My Day on the River
By Maddie Devine
On a picture-perfect Sunday morning, while most of the University was still fast asleep, I found myself paddling in a kayak in the middle of the Rivanna River with a fly fishing rod in hand.
So what exactly was I doing? I was participating in UVA’s Outdoor Recreation kayak fishing class of course!
When I first heard that Outdoor Recreation was offering this class, I immediately jumped at the opportunity to partake. I have always loved the outdoors but had never really found the time to get out and explore while at college. Although I had experience kayaking, I had never tried fly fishing and was eager to see what it was all about.

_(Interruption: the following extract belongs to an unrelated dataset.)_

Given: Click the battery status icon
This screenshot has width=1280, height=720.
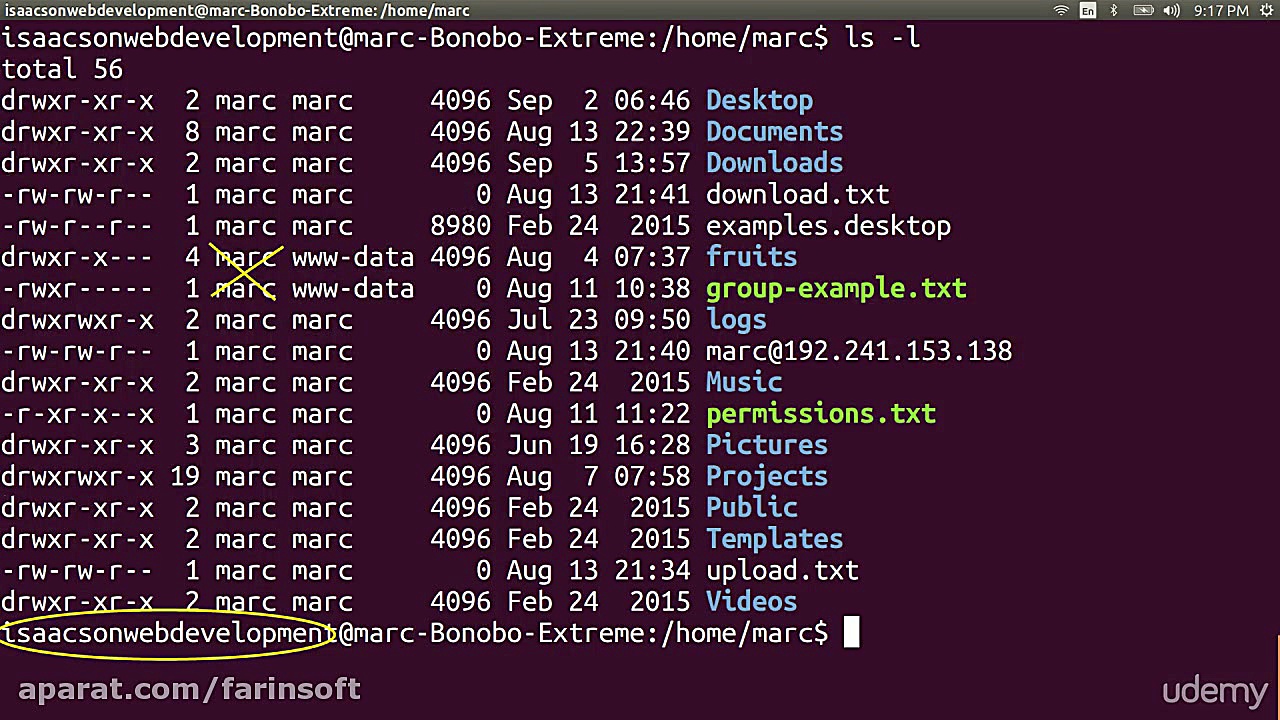Looking at the screenshot, I should [x=1143, y=11].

A few weeks before the trip, when I told my family and friends that I was going to learn how to fly fish, I must admit—I got a few laughs. I don’t think anyone could envision me holding a fishing rod, let alone actually catching a fish—but I was determined to prove them wrong.
On Sunday morning, I walked to the Outdoor Recreation Center on Emmett St. and met my guide, Mark, and the rest of the group for the trip. We packed the van with fly fishing rods, life vests, kayak paddles, and an emergency kit. Then, we tied six kayaks onto the rack behind our vehicle. We were ready to depart!
When we first arrived at the Rivanna River, I immediately walked down to the riverbank and looked around. It was breathtakingly beautiful. Under bright sunshine, blue skies, and 80-degree temperatures, I knew I had made the right decision and couldn’t wait to start my adventure!
At the river, we met up with Brian, another guide with Outdoor Recreation and an avid fly fisherman. For the first part of the class, Mark spent time explaining the different types of kayaks to us. He talked about how some kayaks are used more recreationally while others are made with specific purposes, such as fishing. After a brief introduction, we got to test out each of the kayaks on the water. Mark taught us several different paddling strokes and techniques. Since I had some experience kayaking, I was pretty comfortable on the water. However, the class had people of all skill levels and the instructors were very helpful in giving one-on-one attention to all those who needed it. In no time our whole class was able to comfortably kayak around the riverbanks.
For the first part of the class, Mark spent time explaining the different types of kayaks to us and we then tested each of the kayaks on the water. Once we’d all gained proficiency in kayaking, we paddled back to shore to learn the basics of fly fishing.
We spent some time on land learning how to cast before we got back into the kayaks. Let me just say, casting was a deceptively hard task for me to master. My first couple of attempts involved me viciously whipping around the rod while still trying to look like I knew what I was doing. It was abundantly clear that I did not. Mark soon came over and gave me some helpful tips. He explained that in fly fishing, it is important to be gentle and not to move your whole arm when casting. You simply try to arc the fishing line behind you into a back cast and gently move the line forward to touch the surface of the water. This is much easier said than done. After practicing for a while on land I was ready to head out to the river.
At first I found it a bit challenging to simultaneously kayak and fish, but I soon got the hang of it. My first few casts on the water went well but I had no luck catching any fish. I tried kayaking over to several different locations on the riverbank to see if I would have better luck.
After a while, I decided I should try a new fly (because it surely couldn’t have been me). Brian paddled over and helped me securely tie on another fly on my line. This proved to be my lucky fly because on my first cast I felt a small tug on the rod. I was shocked and squealed with delight. I moved the rod slightly upwards to set the hook (yes, this is fly fishing terminology) and began to reel in the line. And then I saw it in the water. There was a fish on the hook. I HAD CAUGHT A FISH. While it was only a four-inch sunfish, I couldn’t stop smiling!
I will candidly admit that immediately following this monumental catch I sent a picture to my parents, brother, and all of my friends who had dared question my angling abilities.
When the day came to a close, we all paddled back to shore and packed up the kayaks and fishing equipment. Everyone excitedly talked about all their newly acquired kayaking and fly-fishing skills and I, of course, regaled in telling how I had skillfully landed my “monster” fish. Like all fishermen, my fish continues to grow in each retelling.
Overall, this was such a fun experience that I would highly recommend to anyone who is interested in either kayaking, fishing, or just experiencing a new adventure on the water.
Maddie Devine is a first-year pre-Commerce student from Boston, MA. She writes for IM-Rec Sports and is also involved in Madison House and the University Programs Council on Grounds.